** Extrait du texte **
L’autre nécessité commande de rendre les circuits de plus en plus écologiques, en termes d’énergie consommée. Ainsi le logiciel (programmable IPs) est-il mis de plus en plus à contribution, au détriment du matériel (hardware design).

Le marché de la conception modulaire est dominé par de grands éditeurs tels que ARM, MIPS, SYNOPSYS, ou VIRAGE, et le nombre d’acteurs est 3 fois plus élevé qu’il y a 3 ans. Mais des concentrations et rachats s’enchaînent de façon continue, car la notion de taille critique devient pertinente comme pour d’autres secteurs d’activité. Le modèle économique du monde de la propriété intellectuelle repose sur les licences logicielles, que d’ailleurs on s’échange entre acteurs. Ron Colett, Président de Numetrics, a cependant rapporté au sommet de Grenoble les résultats d’une étude concernant plus de 1.000 projets de conception de circuits électroniques complexes, qui met en évidence à la fois les points positifs et les limites de l’utilisation des modules IP. Le bénéfice indiscutable de la réutilisation des blocs de conception concerne la possibilité de réduire le temps de mise à disposition sur le marché (cycle time) tout en faisant face à la complexité croissante des circuits.

Néanmoins, l’étude rapporte que 85% des projets « dérapent » et que la taille des équipes projet a augmenté de façon inquiétante avec l’utilisation de ces techniques modulaires. Chacun s’attend à un bénéfice immédiat dès que l’on utilise même partiellement des modules déjà développés, mais l’étude constate que ce bénéfice ne devient significatif que lorsque ces modules représentent la plus grande partie (voire la totalité) des fonctions à implémenter. L’effort résiduel devient alors seulement un effort d’intégration. Explication de ce manque de performance, avancée par Ron Colett : « La pression du marché concernant le temps de cycle et l’augmentation des fonctionnalités a été telle que la seule alternative était d’augmenter la taille des équipes de réalisation« .

** Données extraites **

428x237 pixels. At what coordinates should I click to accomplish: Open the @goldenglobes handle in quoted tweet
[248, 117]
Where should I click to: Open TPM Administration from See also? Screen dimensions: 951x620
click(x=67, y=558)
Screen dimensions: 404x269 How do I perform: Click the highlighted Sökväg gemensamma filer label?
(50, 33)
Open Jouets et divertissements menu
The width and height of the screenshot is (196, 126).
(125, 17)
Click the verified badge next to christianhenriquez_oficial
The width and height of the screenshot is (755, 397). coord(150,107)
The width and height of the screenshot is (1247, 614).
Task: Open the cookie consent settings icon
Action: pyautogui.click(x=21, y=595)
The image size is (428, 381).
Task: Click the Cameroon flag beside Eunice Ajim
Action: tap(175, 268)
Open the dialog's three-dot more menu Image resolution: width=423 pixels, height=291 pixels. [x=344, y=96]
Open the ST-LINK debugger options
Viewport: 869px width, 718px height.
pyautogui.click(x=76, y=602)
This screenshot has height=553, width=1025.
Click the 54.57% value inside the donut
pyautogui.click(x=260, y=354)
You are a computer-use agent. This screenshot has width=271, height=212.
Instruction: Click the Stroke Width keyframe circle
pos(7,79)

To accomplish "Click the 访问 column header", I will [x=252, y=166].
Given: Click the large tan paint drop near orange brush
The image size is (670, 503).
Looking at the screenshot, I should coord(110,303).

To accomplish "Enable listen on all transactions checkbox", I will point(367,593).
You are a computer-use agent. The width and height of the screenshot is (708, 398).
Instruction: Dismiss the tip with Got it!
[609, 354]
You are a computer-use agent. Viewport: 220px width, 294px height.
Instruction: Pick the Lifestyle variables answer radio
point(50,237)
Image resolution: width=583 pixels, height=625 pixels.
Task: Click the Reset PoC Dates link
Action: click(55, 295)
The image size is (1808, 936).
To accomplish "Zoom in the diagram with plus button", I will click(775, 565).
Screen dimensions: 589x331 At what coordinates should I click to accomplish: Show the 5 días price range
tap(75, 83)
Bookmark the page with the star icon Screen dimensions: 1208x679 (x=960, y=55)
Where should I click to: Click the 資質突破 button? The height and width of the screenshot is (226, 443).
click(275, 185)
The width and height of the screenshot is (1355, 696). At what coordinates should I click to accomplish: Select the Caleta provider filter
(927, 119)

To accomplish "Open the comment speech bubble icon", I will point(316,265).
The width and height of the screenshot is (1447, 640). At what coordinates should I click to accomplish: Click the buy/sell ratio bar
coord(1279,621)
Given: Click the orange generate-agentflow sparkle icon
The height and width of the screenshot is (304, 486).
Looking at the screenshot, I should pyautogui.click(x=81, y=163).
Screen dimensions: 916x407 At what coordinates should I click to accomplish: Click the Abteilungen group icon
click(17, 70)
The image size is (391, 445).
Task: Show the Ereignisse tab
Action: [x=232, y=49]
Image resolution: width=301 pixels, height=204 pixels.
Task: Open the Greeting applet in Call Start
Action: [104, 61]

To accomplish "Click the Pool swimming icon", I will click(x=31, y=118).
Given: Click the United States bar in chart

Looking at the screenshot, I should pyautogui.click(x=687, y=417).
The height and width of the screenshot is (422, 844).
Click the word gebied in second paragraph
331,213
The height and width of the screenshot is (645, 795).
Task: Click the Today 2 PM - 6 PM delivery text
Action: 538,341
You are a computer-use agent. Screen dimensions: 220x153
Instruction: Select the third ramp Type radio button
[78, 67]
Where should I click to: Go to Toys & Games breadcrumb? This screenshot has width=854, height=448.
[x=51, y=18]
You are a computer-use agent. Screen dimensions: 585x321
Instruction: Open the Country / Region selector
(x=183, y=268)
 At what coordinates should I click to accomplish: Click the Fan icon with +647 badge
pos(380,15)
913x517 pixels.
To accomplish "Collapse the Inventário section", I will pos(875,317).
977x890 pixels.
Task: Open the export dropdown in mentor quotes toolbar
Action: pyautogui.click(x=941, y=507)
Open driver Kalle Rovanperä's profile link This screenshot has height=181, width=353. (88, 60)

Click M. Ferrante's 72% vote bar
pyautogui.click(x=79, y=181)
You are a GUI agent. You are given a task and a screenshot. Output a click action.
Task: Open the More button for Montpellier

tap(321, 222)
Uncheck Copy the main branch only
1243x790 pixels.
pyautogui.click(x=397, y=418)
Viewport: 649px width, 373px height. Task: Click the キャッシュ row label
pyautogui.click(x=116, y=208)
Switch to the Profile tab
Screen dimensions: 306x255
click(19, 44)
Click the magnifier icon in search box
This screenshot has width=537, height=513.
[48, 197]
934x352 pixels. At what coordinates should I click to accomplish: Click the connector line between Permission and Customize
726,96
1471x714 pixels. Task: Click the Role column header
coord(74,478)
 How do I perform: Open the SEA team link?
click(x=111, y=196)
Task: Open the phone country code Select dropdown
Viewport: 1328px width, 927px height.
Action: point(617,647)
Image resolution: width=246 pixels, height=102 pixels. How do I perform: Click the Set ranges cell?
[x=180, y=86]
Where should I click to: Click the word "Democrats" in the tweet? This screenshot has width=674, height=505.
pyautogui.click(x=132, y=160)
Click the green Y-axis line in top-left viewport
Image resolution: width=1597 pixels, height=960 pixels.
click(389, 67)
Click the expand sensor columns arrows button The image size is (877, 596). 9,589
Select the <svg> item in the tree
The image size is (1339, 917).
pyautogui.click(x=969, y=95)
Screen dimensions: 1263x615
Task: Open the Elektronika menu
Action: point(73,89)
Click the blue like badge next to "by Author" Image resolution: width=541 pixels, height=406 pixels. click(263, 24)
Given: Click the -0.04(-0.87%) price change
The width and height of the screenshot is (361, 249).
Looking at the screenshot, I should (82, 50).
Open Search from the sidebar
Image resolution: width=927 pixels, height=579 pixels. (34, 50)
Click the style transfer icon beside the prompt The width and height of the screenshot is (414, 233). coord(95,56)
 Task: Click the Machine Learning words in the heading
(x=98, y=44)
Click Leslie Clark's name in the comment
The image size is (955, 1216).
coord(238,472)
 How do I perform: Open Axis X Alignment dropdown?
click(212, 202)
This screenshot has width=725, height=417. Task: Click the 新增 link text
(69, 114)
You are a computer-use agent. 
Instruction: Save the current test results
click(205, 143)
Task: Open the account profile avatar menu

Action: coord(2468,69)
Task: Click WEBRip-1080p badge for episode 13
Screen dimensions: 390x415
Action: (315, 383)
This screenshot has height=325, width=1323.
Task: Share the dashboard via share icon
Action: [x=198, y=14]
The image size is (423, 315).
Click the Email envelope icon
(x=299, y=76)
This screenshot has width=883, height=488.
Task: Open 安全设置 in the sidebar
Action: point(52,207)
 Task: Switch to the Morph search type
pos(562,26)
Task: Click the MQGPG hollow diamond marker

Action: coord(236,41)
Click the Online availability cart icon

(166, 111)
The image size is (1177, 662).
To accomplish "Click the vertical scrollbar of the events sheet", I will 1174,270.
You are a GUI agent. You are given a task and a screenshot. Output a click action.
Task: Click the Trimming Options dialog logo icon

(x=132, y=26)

** Consigne **
Reprenez le texte sur les modules de propriété intellectuelle dans la conception de circuits électroniques là où il s'arrête, à la suite de la citation de Ron Colett.

** Réponse attendue **
L’industrie des logiciels de gestion, nettement plus ancienne et plus applicative, a connu des difficultés semblables dans son histoire, et a su s’en sortir, quitte à remettre en cause, par moments, ses méthodes…

Efficaces et peu coûteuses, les techniques de développement logiciel propres aux jeux vidéo ont permis quant à elles de révolutionner les applications «sérieuses » de simulation (à travers l’essor des Serious Games). Un échange d’expériences entre ces univers est inévitable, car « on embarque de plus en plus d’applications au niveau des circuits intégrés« , comme le rappelle Warren Savage, CEO d’IP-Extreme, une des sociétés les plus innovantes du secteur.

Les notions de Risk Management et de gestion de la productivité des projets font leur chemin dans cette industrie qui continue néanmoins d’afficher une vitalité insolente…

( A suivre : « Motorola de retour? »)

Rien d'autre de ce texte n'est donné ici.